Why in model.evaluate() from Keras the loss is used to calculate accuracy?


It may be a stupid question but:

I noticed that the choice of the loss function modifies the accuracy obtained during evaluation.

I thought that the loss was used only during training and of course from it depends the goodness of the model in making prediction but not the accuracy i.e amount of right predictions over the total number of samples.

EDIT

I didn't explain my self correctly.

My question comes because I recently trained a model with binary_crossentropy loss and the accuracy coming from model.evaluate() was 96%. But it wasn't correct! I checked "manually" and the model was getting 44% of the total predictions. Then I changed to categorical_crossentropy and then the accuracy was correct.
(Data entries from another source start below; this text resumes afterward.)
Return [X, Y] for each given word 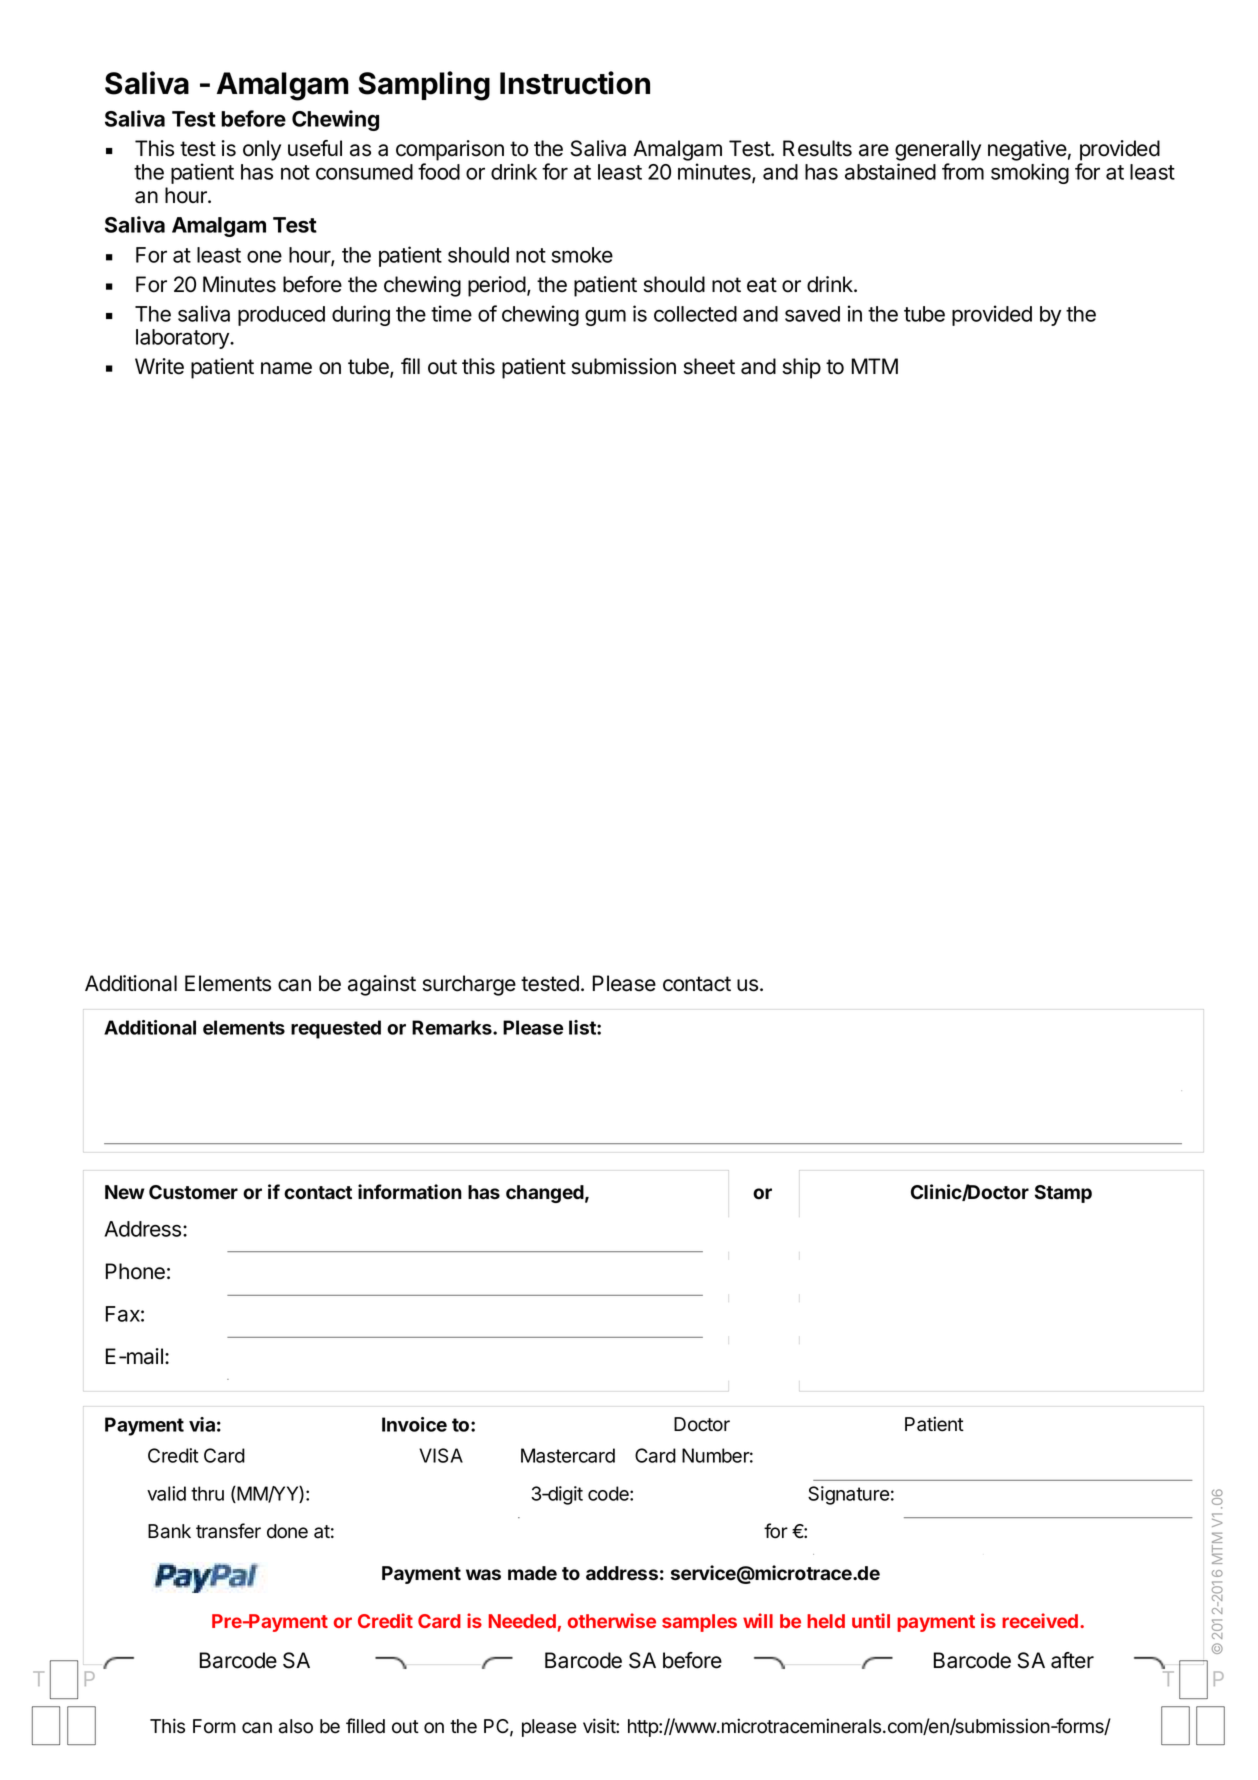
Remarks [453, 1027]
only [262, 150]
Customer [193, 1192]
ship [801, 368]
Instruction [575, 83]
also [296, 1726]
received [1040, 1620]
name [286, 368]
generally [938, 152]
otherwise [612, 1620]
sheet [709, 366]
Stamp [1063, 1194]
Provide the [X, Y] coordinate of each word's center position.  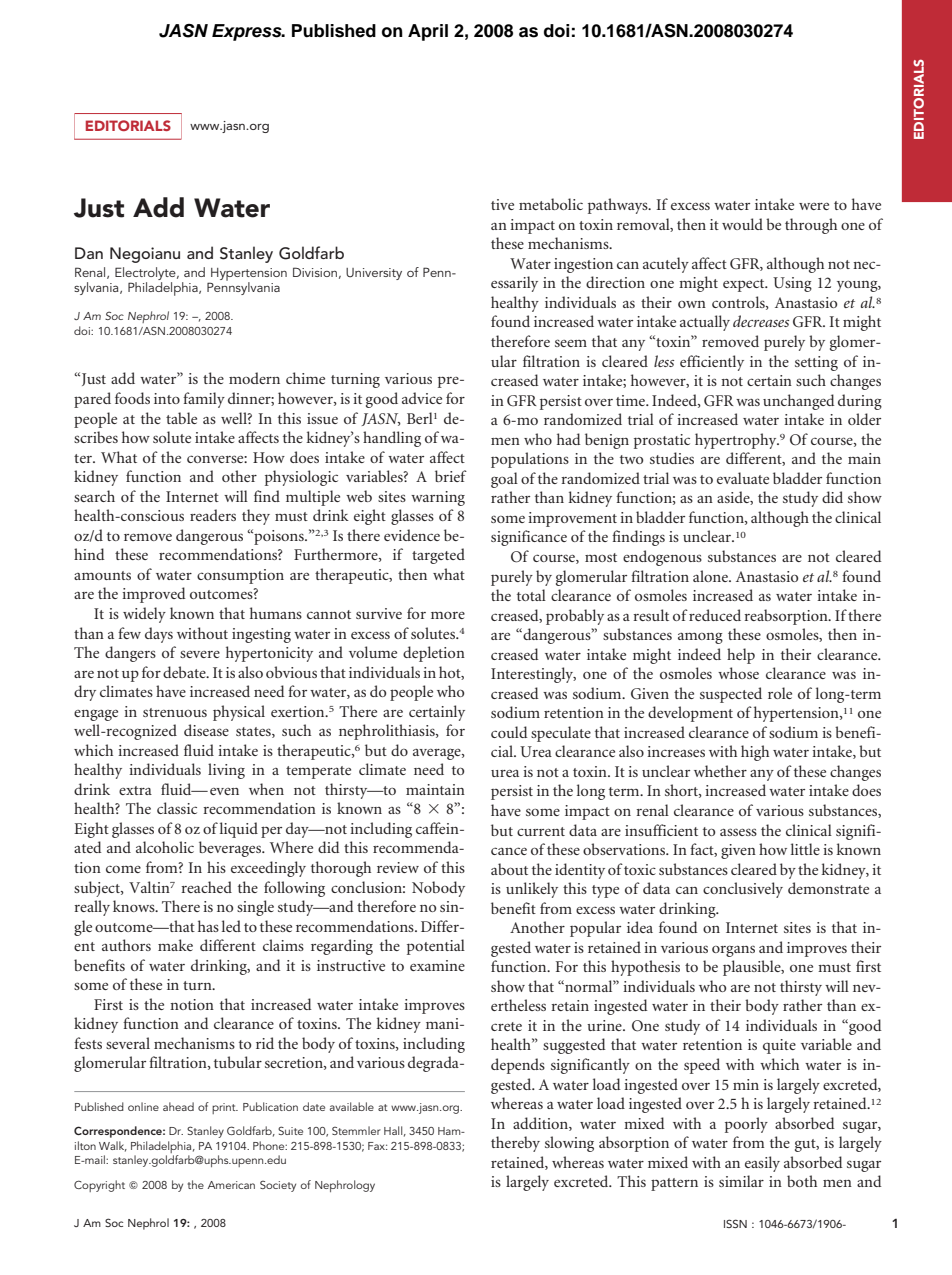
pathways [619, 206]
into [167, 398]
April [428, 32]
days [159, 635]
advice [422, 398]
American [231, 1185]
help [741, 656]
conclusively [743, 890]
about [509, 869]
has [208, 926]
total [531, 595]
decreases [761, 321]
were [814, 206]
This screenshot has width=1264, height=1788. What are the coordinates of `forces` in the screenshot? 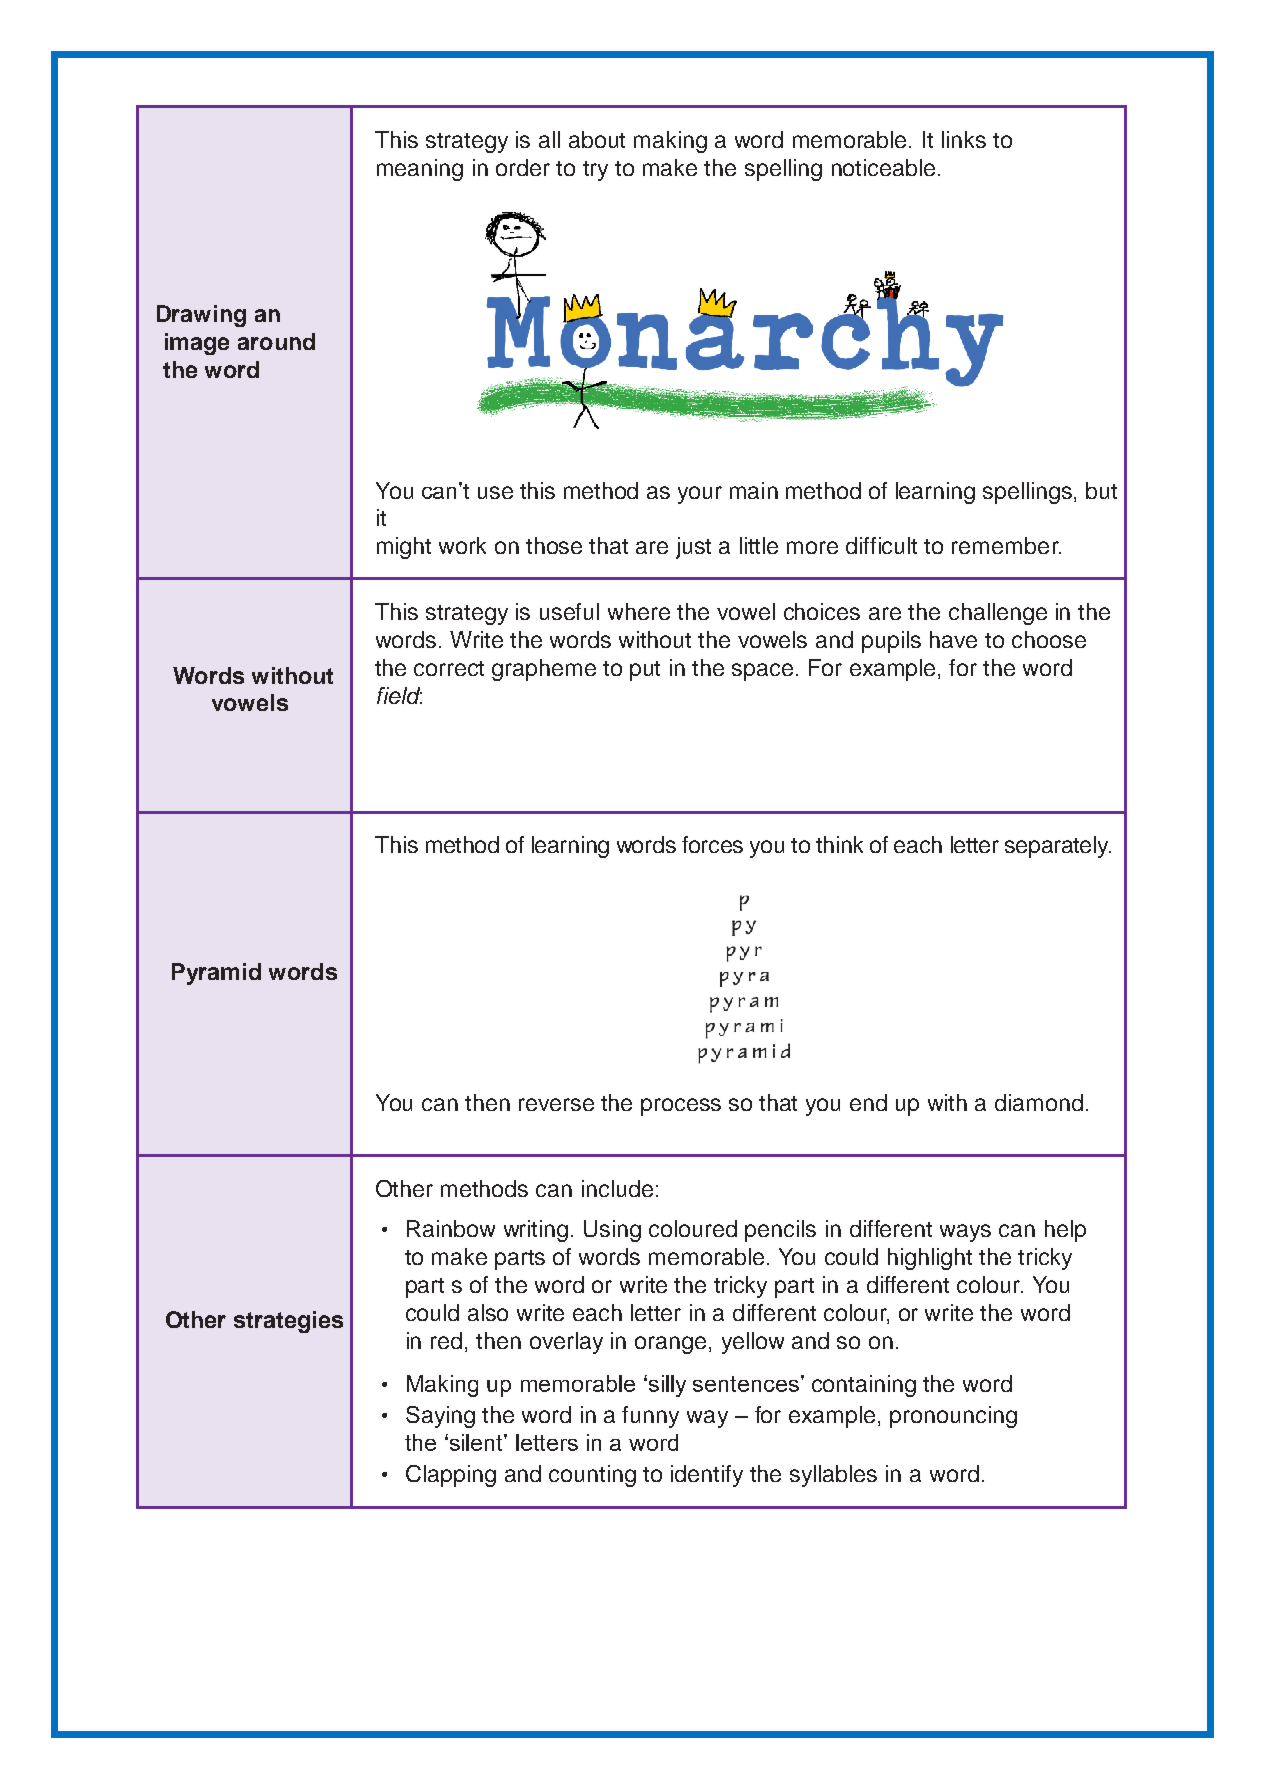 It's located at (712, 844).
MAYBE ANSWER From: another question

I have found the problem. metrics=['accuracy'] calculates accuracy automatically from cost function. So using binary_crossentropy shows binary accuracy, not categorical accuracy. Using categorical_crossentropy automatically switches to categorical accuracy and now it is the same as calculated manually using model1.predict().


Solution

  • From: another question

    I have found the problem. metrics=['accuracy'] calculates accuracy automatically from cost function. So using binary_crossentropy shows binary accuracy, not categorical accuracy. Using categorical_crossentropy automatically switches to categorical accuracy and now it is the same as calculated manually using model1.predict().